The Harpes got away with that murder, partly because authorities believed the establishment's owner and his brothers-in-law, who were present that night, had something to do with it. Meanwhile, the Harpes traveled eastward toward the Cumberland Gap to meet with their wives. While crossing the Wilderness Road, they killed twice more, the first time a pair of Marylander travelers named Paca and Bates. The second time occurred on December 13, with a young Virginian named Langford, a man foolish enough to travel the wilderness alone and show off his silver coin in too many inns.

Like Johnson, they failed to dispose of the body well enough and passing drovers discovered it a couple of days later. The nearby innkeeper immediately recognized the body and figured out the culprits. A posse gathered, and the chase began. On Christmas Day, 1799, they caught the Harpes and imprisoned them in Stanford, Kentucky. A preliminary hearing on January 4 found enough evidence for a trial and ordered that the prisoners be taken to the district court in Danville, Kentucky.

For the next two months, the Harpes plotted their escape, which came on March 16. They left the women in jail for practical reasons — all three were pregnant. By the time the district court freed the women in April, all three had given birth, each child two months apart in age.

After their escape, the Harpes continued their murderous spree. In late March or early April, they killed a man near the future site of Edmonton, followed by another murder on the Barren River eight miles below Bowling Green. On April 10, they killed the 13-year-old son of Col. Daniel Trabue, who lived three miles west of present Columbia, Kentucky. Ironically, posse members chasing the Harpes were at Trabue's house, urging him to join the chase. Then they discovered Trabue's son missing and believed he was abducted by the Harpes.

From the Trabue home, the Harpes continued towards Cave-in-Rock through Red Banks (now Henderson, Kentucky.), Diamond Island and Potts Spring in Illinois.

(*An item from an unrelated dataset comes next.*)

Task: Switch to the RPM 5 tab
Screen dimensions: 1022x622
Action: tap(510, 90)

Meanwhile, the Danville court acquitted one of the Harpe women, forced a mistrial on the second and convicted a third during trials on April 15. The judge offered a new trial to the one woman convicted, and the attorney general decided four days later not to re-try her. With their freedom once again theirs, the women left the jail and headed for Cave-in-Rock, where a messenger had told them to meet their men.

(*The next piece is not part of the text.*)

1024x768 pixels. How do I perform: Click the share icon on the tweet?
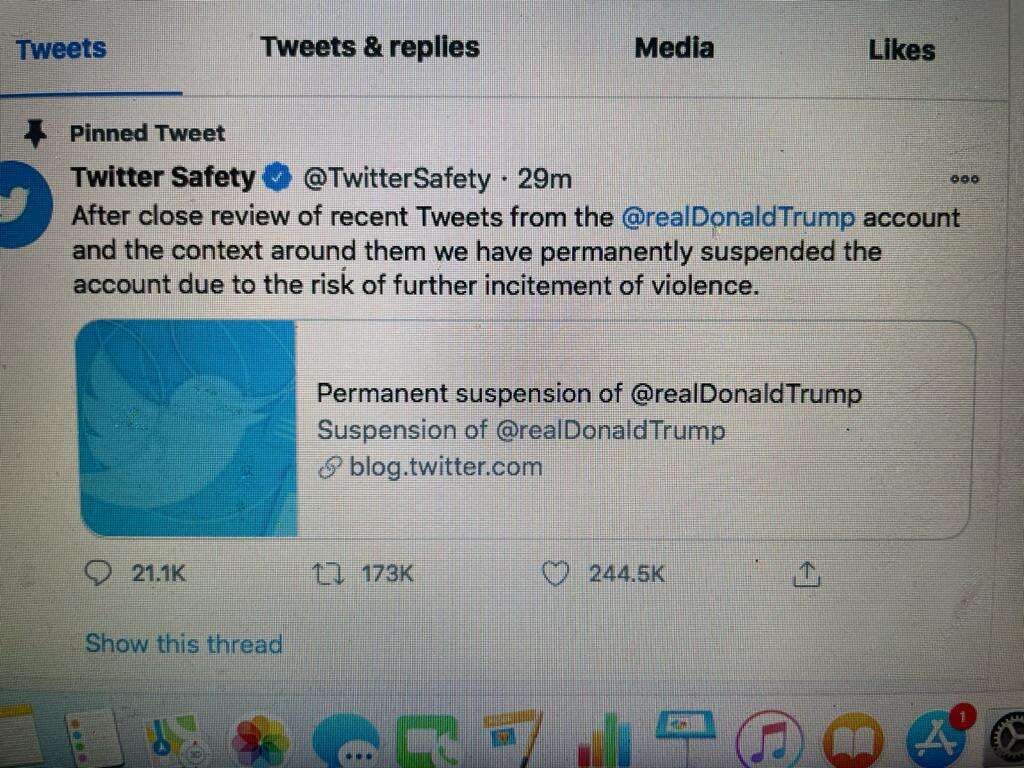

On April 22, the governor of Kentucky issued a $300 reward for the capture of the Harpes. During this time, the extent of outlawry in the western portion of Kentucky, especially in the Ohio River counties from the Green River on down, spurred the local militias into action. Under Captain Young, they drove the outlaws out of Mercer County, then crossed the Green into Henderson County, killing 12 or 13 outlaws and pushing the rest downriver. They continued their law and order sweep until they reached the Tradewater River and Flin's Ferry at its mouth. Cave-in-Rock lay just beyond, and Captain Mason's pirates prepared for the attack that never came. Instead, the pirates welcomed fleeing outlaws and the Harpes seeking refuge.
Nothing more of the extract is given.